Little did we know this as we checked into the Russell Court Hotel, anticipating the excitement of watching the World Cup semi-finals in a country that actually likes soccer, as the hotel also boasts of “many plasma screens to watch the match.” Translated, this means, “We have quite a few plasma TVs, but good luck getting a place in the bar to see it from anywhere.”
The Russell Court luckily does have a great location. Situated on Harcourt Street, you can walk pretty much anywhere from there. Buy a ticket on one of the hop-on-hop-off busses and get a good overview of what’s available. You’ll notice that excellent shopping, Trinity College, Dublin Castle, and Saint Patrick’s Cathedral can all be reached on foot. So, we headed for the shopping area in search of an open spot to eat and enjoy the game.
After the match, we headed back to the Russell Court Hotel to get some much needed sleep, as we were feeling the time difference of our travels.
But sleep was not to be had that evening. Nor the next three evenings – the length of our stay at the Russell Court Hotel. Dicey’s Bar was in full swing as we entered the hotel, stopping only to prove to the security guard that we actually were staying there as guests. As we ascended the elevator that accommodates one person comfortably, we joked about how the Irish must love their football, since everyone seemed to be out celebrating.

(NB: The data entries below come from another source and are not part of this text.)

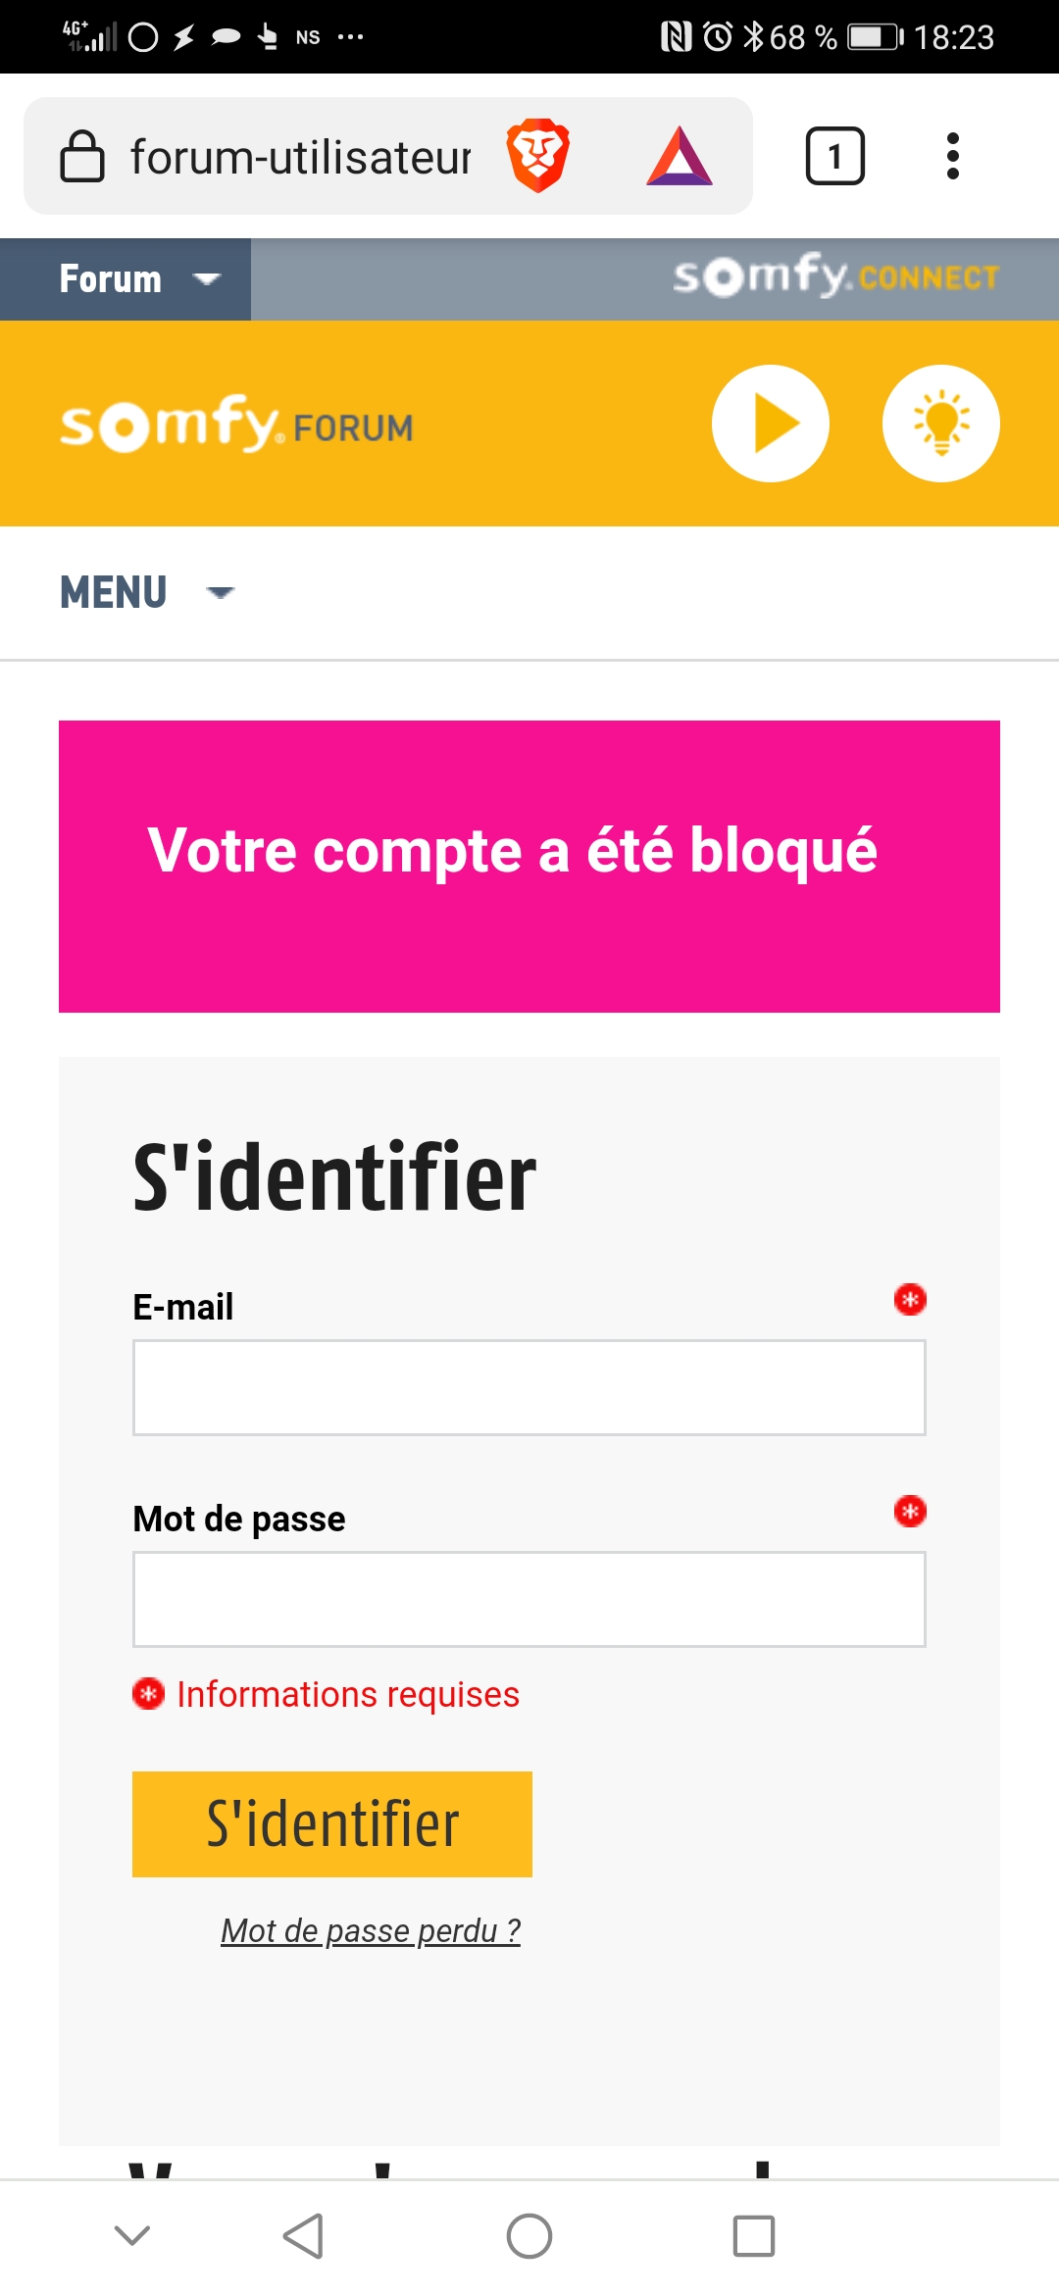The height and width of the screenshot is (2294, 1059).
Task: Open recent apps via square button
Action: pos(753,2236)
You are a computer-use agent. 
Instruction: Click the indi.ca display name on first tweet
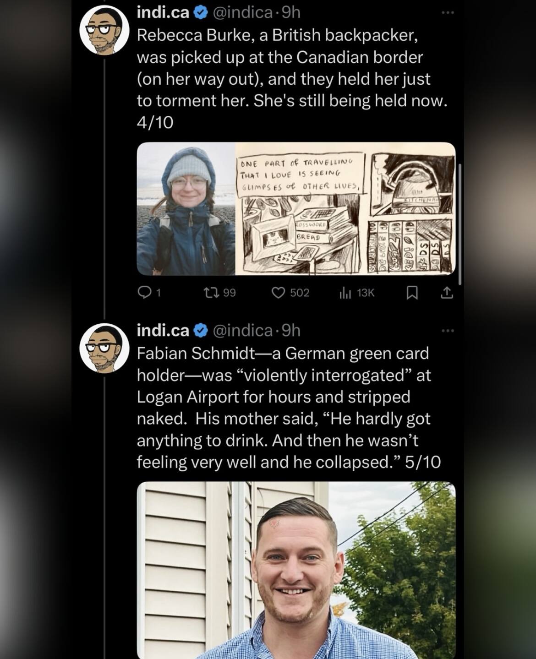pyautogui.click(x=163, y=12)
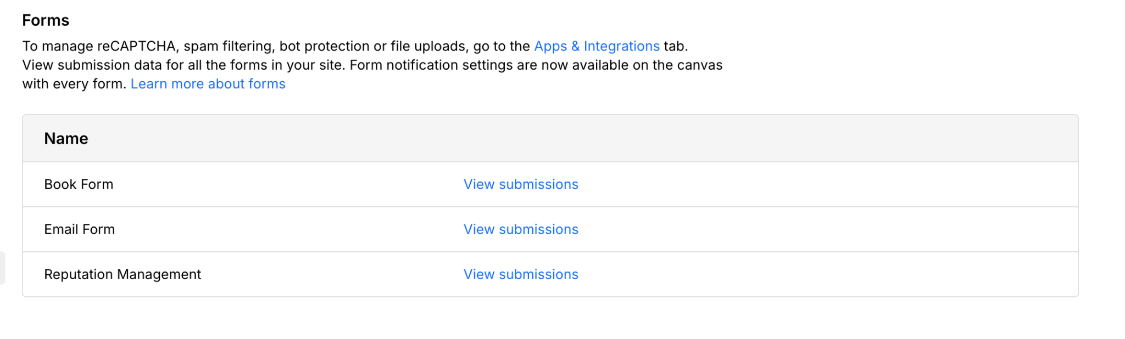Select the Book Form name
This screenshot has width=1125, height=339.
pyautogui.click(x=79, y=184)
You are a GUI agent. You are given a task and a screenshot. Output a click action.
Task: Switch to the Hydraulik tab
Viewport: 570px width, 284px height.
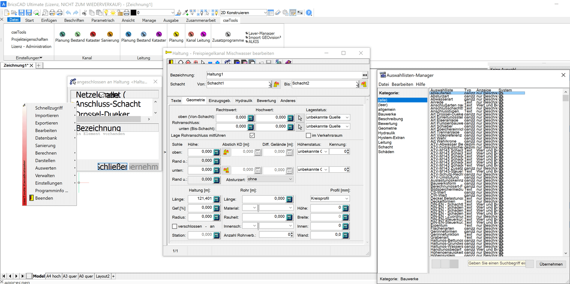[x=244, y=101]
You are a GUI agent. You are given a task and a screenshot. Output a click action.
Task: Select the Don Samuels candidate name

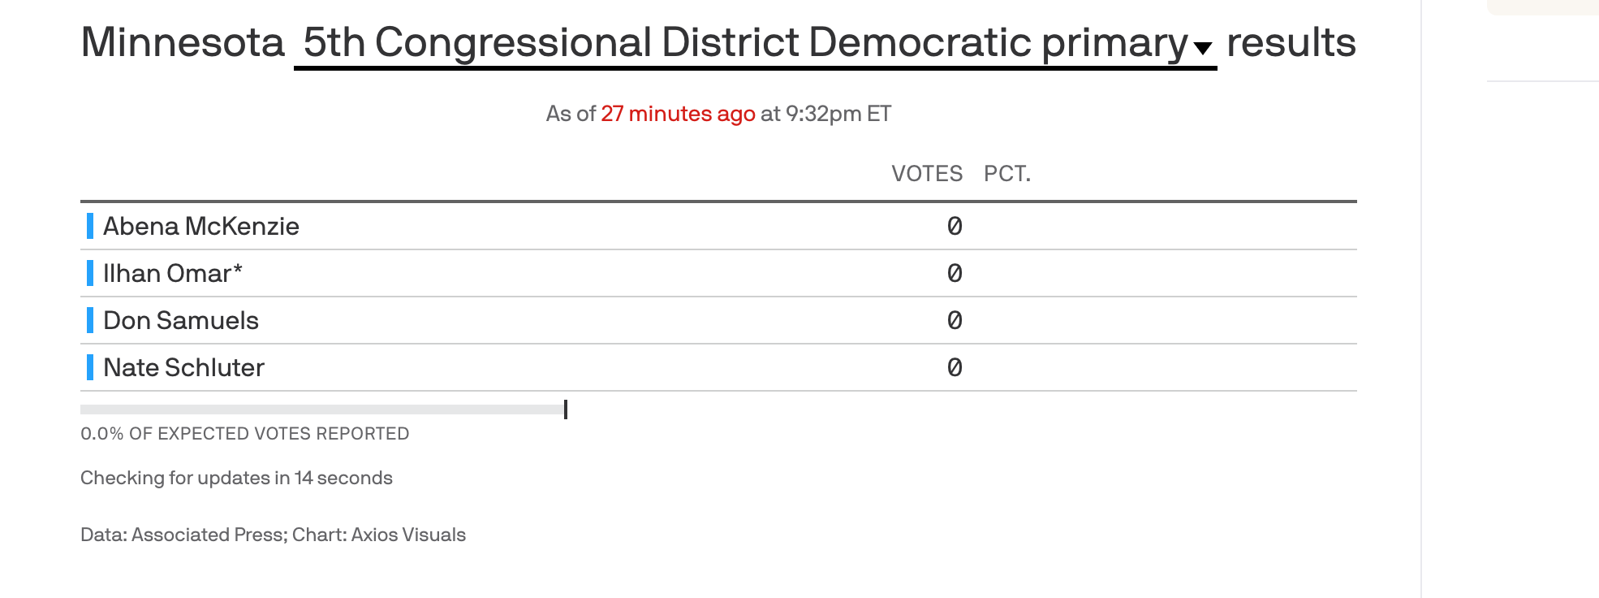(181, 320)
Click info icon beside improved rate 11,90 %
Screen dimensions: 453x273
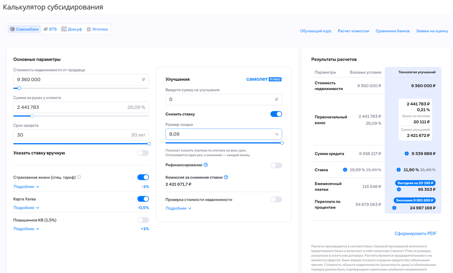tap(398, 170)
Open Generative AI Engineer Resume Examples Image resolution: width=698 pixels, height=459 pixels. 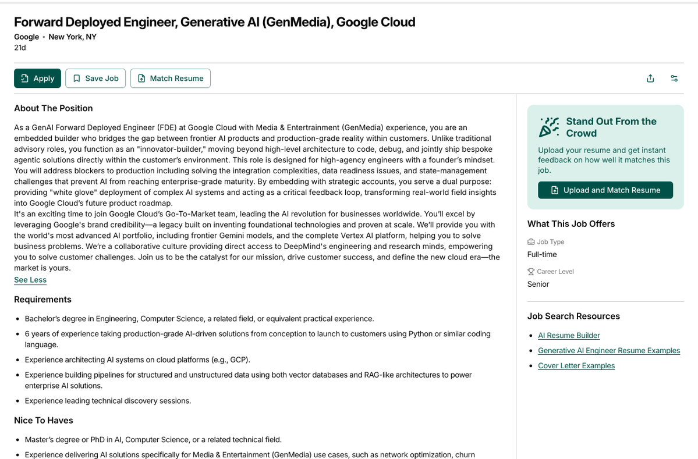[609, 350]
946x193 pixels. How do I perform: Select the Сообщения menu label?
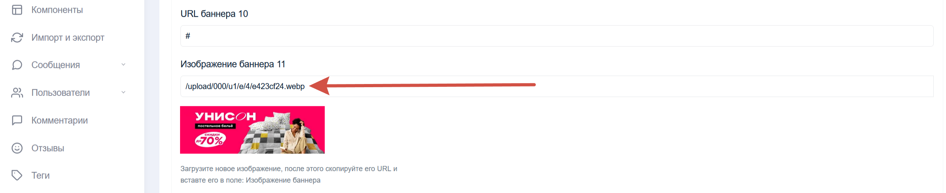[56, 65]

And at 3:00 AM, they were still celebrating. The music was loud enough to dance to, even in our third story rooms. Putting the pillow over my head only helped to suffocate me; the bass of the music still penetrated my bones. I could feel every beat to Lionel Richie, Frank Sinatra, and even Michael Jackson.
Bleary eyed and sleepless, we enquired at the desk the next morning about the World Cup celebrations and how loud they had been, receiving our lesson on the apparent Irish definition of “lively.” “Oh, that’s not the Cup! It’s like that every night. Well, except for Sunday and Monday.” That wasn’t what we wanted to hear.
“Can we move to the front of the hotel then, away from the music?”
“The front is even noisier, y’know. The street noise carries on longer than the pub does. Our website does say that this was a lively hotel!” Ah, there it is – “lively” means “no sleeping here!”
Don’t get me wrong, the Russell Court is a very nice hotel – the rooms are furnished well, the people are nice enough. But before you stay there, decide if you like the American English “lively” or the Irish English “lively.” It means the difference between sleeping at night or partying all night.
Oh, I almost forgot – they do supply you with earplugs!